PROBL. VII. By the Course and Distance, and one Latitude, To find the other La∣titude, and Difference of Longitude.

SUppose I sail S. W. 3 deg. 33 min. Westerly, 1157 Leagues, and by observation find my self in the Latitude of 13 deg. 10 min. I require the Latitude of the Place from whence I came, and the Difference of Longitude between the two Places.

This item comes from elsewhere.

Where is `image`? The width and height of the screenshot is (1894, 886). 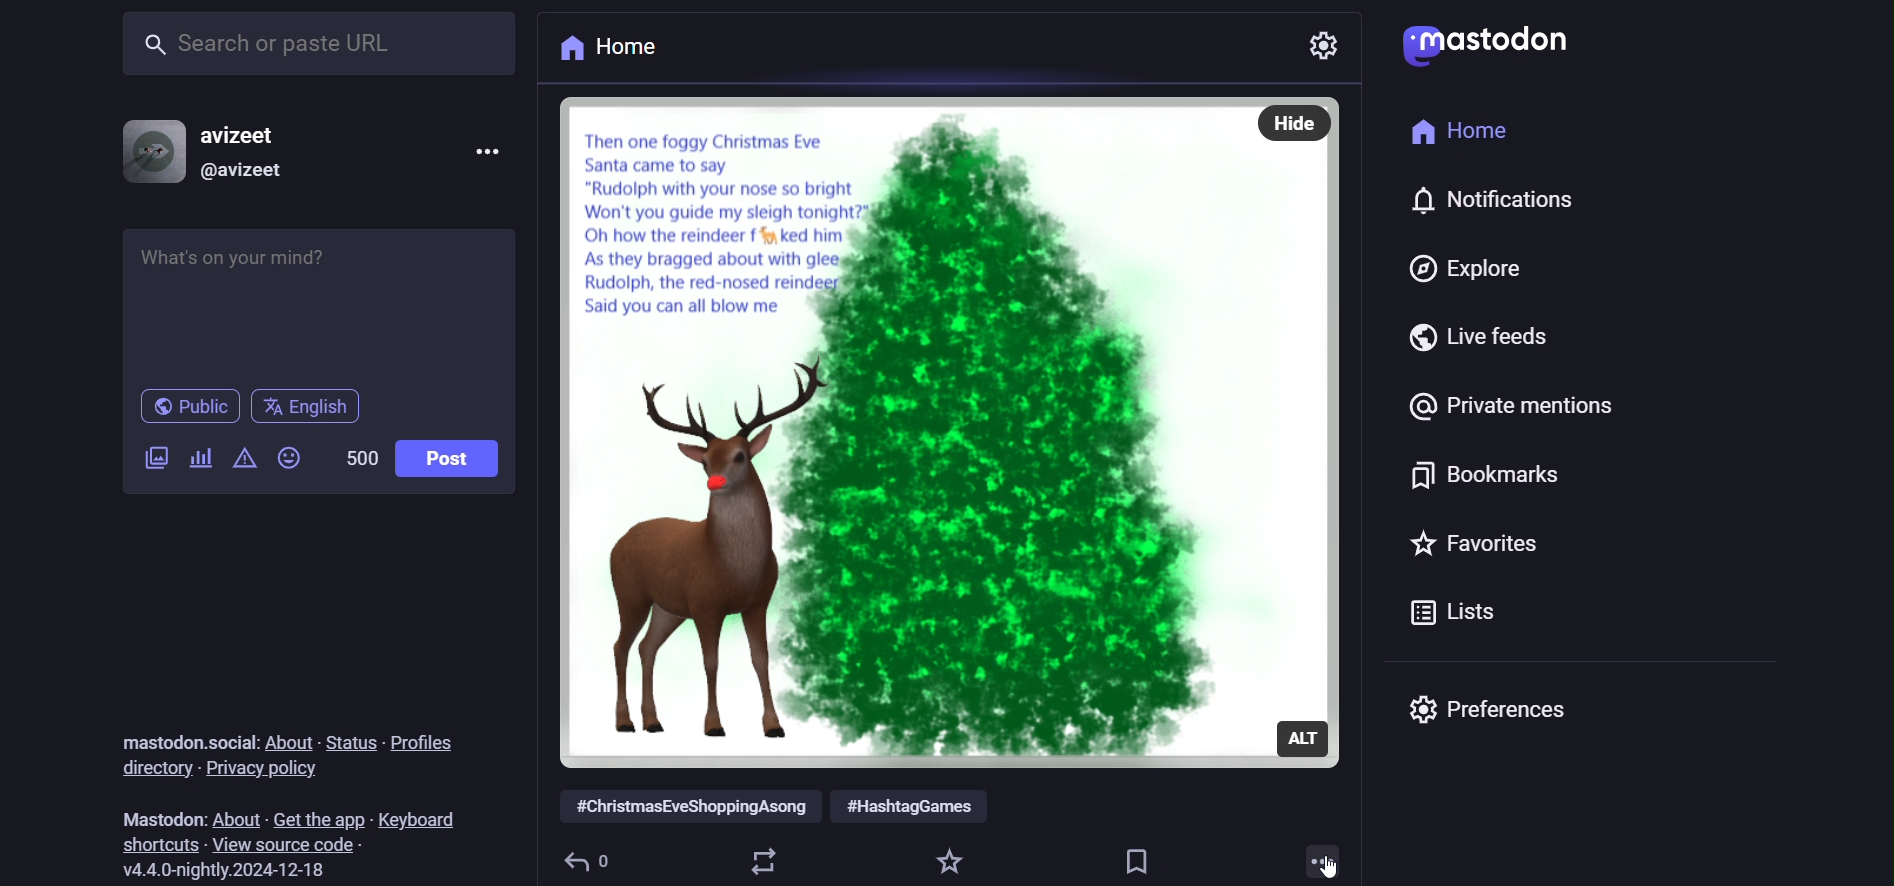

For the Difference of Latitude,

As the Radius B 90 deg. 1000000
To the Distance sailed 1154 Leagues AE 306222
So is the Sine-Complement of the Course E, 41 deg. 27 min. 982083
To the D fference of Latitude 764 Leagues 288315

Extend the Compasses from the Sine of 90 deg. to 1154 Leagues; the same will reach from the Sine of 41 deg. 27 min. to 764 Leagues, which converted into Degrees, is 38 deg. 12 min. the Difference of Latitude; which added to 13 deg. 12 min. the Latitude of the last Place, the Total is 51 deg. 22 min. the Latitude of the first Place required.

The Difference of Longitude is found as before in the third Problem, saying,

As the Radius, To the Difference of Latitude inlarged 934 5/10:

So is the Tangent of 48 d. 33 m. To the Difference of Longitude in Leagues 1058, which is 52 deg. 55 min.

Now to convert the Difference of Longitude found in any Latitude into Leagues, do it after this Example.

Suppose two Places in one Parallel of Latitude, as in the Parallel of 51 deg. 22 min. whose Difference of Longitude is 52 deg. 55 min. I require the Distance of those two Places.

As the Radius 10
Is in proportion to the Compl. Sine of the Latitude 51 d. 22 m. 979573
So is the Difference of Longitude 1058 Leagues 302448
To the Distance in that Latitude 661 Leagues 282092

Page 174

You must understand, That the Leagues of Longitude in any Parallel of Latitude, are in proportion to the Distance in Leagues, as the Aequinoctial is to that Parallel; or, as the Semidiameter of the one, is to the Semidiameter of the other, as was said in the Seventh Chapter.